MythBusters the TV series officially ended on February 2018. To satisfy the public’s need for insane experiments, there’s now a video game.
MythBusters was a long-running, iconic series. For fifteen years, the team used science and engineering to put to rest some of the most ordinary rumors to ground-breaking experiments on the most outlandish theories.
That’s what the game primarily is. An experiment simulator. For the first time, it’ll be possible to recreate or re-imagine your favorite experiments from the show in a video game.
Developed by Byte Barrel and published by Movie Games S.A and PlayWay S.A, this is an official game for the series. Though from the trailer it doesn’t look like the hosts, Jamie and Adam, make an appearance, the experiments look a lot like those from the series.
Experiments, says developer Byte Barrel, will differ in complexity. Some are simple manufacturing jobs, glueing together rockets to test how explosive cement mixers are, whereas others will require more ingenuity.

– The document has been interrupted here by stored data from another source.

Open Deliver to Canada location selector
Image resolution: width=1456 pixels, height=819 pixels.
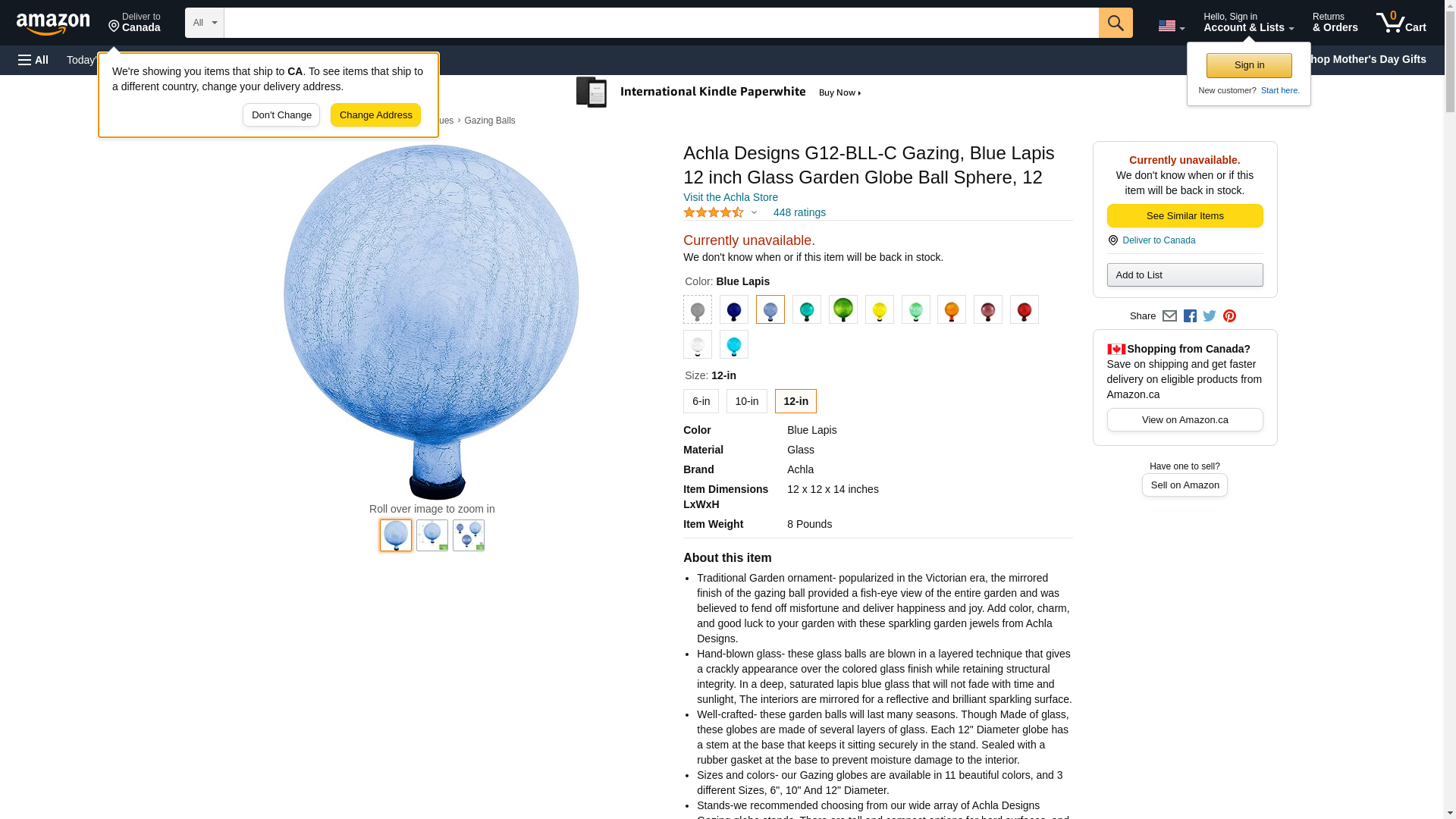tap(135, 23)
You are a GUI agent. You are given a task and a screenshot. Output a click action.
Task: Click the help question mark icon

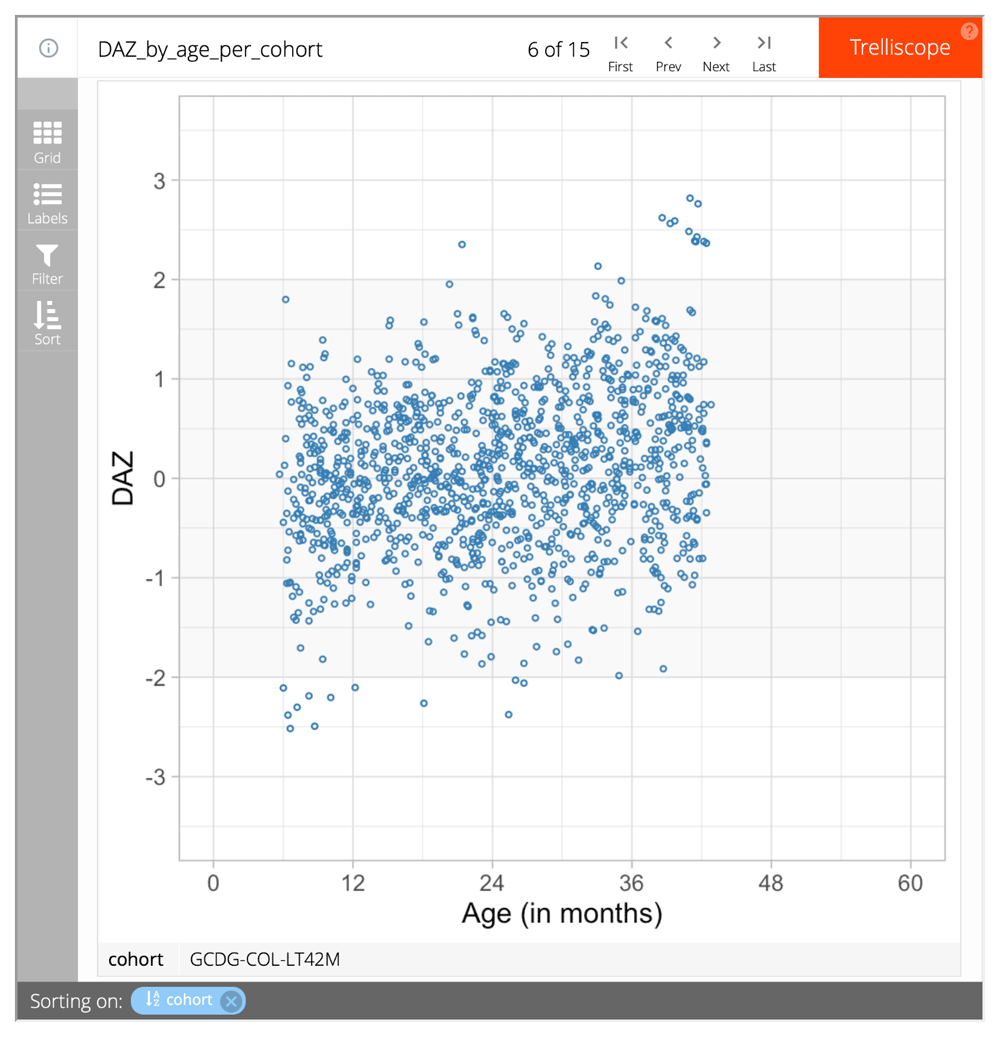[969, 31]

The game looks like a simulator, a bit like Cooking Simulator or one of the more wacky games, like Dentist Simulator. Piecing together the experiments will be big the biggest part of the game, though few details have been released concerning the planning or blueprint stage.
Fans of the series are concerned about the trailer, and maybe rightfully so. This official trailer looks more like a pre-rendered game concept rather than a gameplay trailer. Trailers like this are always notoriously deceptive, and if the YouTube comments are anything to go by, fans aren’t convinced by the trailer.

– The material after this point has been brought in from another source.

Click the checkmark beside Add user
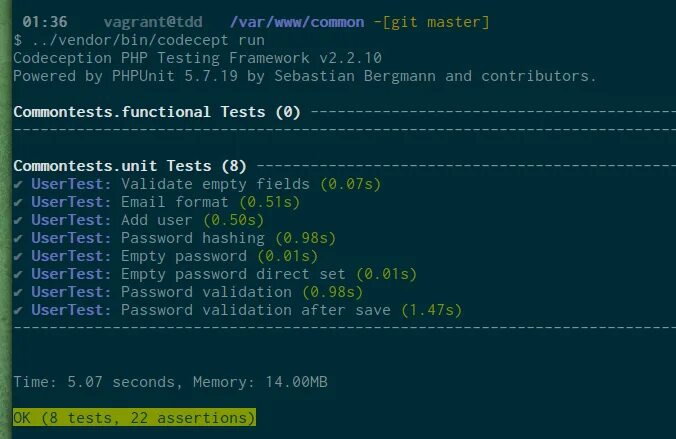This screenshot has width=676, height=439. (18, 221)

So far the developer, Byte Barrel, is pretty much unproven when it comes to games. A quick search gives up just one other game in their roster, a title called Beta Object. However, the MythBusters official game is supported by the Discovery games studio, from the famous Discovery TV channel.
This might give the game some reliability. It should release in the first half of 2020 for most platforms, like Xbox, PlayStation and potentially the Nintendo Switch. It’s built in Unity – or it looks like it from the trailer – so it should be playable on most formats. There’s also a Steam wishlist page already up, so expect a PC release, too.